---------- Provided records

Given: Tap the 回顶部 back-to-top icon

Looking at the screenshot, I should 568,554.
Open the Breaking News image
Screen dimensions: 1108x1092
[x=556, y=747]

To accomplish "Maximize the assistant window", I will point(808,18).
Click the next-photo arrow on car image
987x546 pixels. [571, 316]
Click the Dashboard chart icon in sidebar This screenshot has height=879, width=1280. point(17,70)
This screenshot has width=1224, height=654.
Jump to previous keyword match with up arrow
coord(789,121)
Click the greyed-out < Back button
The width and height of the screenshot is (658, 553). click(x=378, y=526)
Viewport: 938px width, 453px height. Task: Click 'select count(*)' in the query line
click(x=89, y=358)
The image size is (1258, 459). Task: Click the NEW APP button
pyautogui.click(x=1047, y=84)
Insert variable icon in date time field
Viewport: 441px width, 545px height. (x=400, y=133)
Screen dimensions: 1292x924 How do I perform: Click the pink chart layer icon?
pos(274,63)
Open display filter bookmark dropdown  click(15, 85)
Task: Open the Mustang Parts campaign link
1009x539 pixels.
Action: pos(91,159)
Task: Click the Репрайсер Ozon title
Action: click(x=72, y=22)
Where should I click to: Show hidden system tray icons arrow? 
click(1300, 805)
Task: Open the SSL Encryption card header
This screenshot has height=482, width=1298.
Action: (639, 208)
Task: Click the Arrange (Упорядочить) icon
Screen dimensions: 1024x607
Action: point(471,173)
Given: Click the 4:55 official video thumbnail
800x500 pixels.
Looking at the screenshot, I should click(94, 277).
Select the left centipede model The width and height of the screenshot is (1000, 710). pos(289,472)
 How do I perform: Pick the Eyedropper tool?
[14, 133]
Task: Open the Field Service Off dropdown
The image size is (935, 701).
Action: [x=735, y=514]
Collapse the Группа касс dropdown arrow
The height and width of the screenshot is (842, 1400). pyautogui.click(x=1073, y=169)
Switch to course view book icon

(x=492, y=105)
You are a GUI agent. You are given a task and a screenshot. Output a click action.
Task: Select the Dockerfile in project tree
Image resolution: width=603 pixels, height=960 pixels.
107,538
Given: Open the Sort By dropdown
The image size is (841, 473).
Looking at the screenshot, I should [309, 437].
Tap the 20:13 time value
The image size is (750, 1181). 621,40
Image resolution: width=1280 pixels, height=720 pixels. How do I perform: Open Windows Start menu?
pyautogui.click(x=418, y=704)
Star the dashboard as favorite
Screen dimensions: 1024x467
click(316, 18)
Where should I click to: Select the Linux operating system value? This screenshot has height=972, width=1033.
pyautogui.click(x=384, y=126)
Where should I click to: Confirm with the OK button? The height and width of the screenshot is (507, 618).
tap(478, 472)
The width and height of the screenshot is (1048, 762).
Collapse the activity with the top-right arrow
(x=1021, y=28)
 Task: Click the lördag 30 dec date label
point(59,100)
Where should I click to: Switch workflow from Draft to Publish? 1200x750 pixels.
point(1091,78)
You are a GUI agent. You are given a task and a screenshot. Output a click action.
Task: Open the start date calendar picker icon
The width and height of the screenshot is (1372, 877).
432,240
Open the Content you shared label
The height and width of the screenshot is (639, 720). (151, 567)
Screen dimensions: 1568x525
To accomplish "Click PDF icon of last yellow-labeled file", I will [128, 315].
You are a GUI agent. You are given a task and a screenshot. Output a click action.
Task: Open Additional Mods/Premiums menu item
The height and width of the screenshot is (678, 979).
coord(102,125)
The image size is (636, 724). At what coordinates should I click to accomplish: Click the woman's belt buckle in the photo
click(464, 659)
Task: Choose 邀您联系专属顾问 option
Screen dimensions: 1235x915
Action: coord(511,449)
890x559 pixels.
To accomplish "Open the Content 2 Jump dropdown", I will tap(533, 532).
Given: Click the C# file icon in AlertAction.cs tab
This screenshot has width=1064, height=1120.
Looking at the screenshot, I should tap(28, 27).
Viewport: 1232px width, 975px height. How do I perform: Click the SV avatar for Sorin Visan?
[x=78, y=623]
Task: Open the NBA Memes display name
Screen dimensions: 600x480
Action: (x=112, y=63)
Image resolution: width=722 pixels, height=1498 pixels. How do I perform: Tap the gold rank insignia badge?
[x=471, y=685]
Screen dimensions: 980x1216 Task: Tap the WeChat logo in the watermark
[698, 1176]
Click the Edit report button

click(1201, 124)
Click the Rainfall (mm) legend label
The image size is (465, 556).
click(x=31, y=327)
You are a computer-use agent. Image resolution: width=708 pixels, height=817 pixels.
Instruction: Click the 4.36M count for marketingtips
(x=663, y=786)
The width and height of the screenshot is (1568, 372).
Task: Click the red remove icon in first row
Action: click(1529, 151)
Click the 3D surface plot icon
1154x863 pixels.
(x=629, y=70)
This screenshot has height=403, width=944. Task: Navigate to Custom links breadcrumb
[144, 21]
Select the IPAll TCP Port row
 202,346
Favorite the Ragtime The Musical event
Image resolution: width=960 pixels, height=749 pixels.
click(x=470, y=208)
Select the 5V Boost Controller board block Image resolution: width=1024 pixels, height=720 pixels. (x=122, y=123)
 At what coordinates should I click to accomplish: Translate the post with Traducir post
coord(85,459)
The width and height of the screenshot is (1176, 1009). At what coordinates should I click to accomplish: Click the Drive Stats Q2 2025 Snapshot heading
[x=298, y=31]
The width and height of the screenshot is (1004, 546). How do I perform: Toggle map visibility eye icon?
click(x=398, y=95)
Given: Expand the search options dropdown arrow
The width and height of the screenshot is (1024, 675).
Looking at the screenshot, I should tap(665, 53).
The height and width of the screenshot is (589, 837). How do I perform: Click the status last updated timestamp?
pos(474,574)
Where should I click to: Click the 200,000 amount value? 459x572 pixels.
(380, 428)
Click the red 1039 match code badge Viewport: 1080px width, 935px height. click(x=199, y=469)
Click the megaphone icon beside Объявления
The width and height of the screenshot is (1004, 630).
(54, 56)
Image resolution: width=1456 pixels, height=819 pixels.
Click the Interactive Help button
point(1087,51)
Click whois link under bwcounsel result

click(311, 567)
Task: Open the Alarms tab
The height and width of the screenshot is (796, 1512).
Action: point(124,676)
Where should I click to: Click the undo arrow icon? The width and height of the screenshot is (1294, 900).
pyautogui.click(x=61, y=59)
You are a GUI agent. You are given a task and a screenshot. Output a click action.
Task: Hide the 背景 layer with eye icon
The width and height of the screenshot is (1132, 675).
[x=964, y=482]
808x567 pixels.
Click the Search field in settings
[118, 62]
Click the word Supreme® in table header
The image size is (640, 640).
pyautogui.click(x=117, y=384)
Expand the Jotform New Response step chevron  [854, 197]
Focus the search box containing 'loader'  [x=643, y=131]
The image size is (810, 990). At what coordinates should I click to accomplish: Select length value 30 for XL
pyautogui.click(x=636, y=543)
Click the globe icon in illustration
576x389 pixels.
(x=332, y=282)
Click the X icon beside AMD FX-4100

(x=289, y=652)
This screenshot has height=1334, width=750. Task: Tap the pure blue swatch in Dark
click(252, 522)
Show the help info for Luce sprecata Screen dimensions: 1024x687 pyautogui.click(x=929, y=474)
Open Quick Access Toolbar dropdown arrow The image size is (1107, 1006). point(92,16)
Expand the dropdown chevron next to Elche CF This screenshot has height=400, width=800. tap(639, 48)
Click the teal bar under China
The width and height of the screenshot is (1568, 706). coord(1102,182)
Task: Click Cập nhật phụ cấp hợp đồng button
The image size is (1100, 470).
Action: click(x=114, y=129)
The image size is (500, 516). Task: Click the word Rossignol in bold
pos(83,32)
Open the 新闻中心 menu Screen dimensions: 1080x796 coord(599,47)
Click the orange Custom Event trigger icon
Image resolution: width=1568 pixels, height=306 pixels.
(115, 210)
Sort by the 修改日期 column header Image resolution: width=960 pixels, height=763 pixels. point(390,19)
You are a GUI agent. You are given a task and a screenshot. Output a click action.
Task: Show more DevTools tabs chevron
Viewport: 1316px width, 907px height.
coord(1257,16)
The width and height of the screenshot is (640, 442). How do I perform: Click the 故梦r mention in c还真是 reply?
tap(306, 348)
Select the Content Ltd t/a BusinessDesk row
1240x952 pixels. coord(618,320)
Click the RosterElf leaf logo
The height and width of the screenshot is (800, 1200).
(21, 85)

--------------------

▶ **What is being asked**
Show all lines from the entries that hold "Sort".

▶ **Solution to this exercise**
Given: Open the Sort By dropdown
Sort by the 修改日期 column header Image resolution: width=960 pixels, height=763 pixels. point(390,19)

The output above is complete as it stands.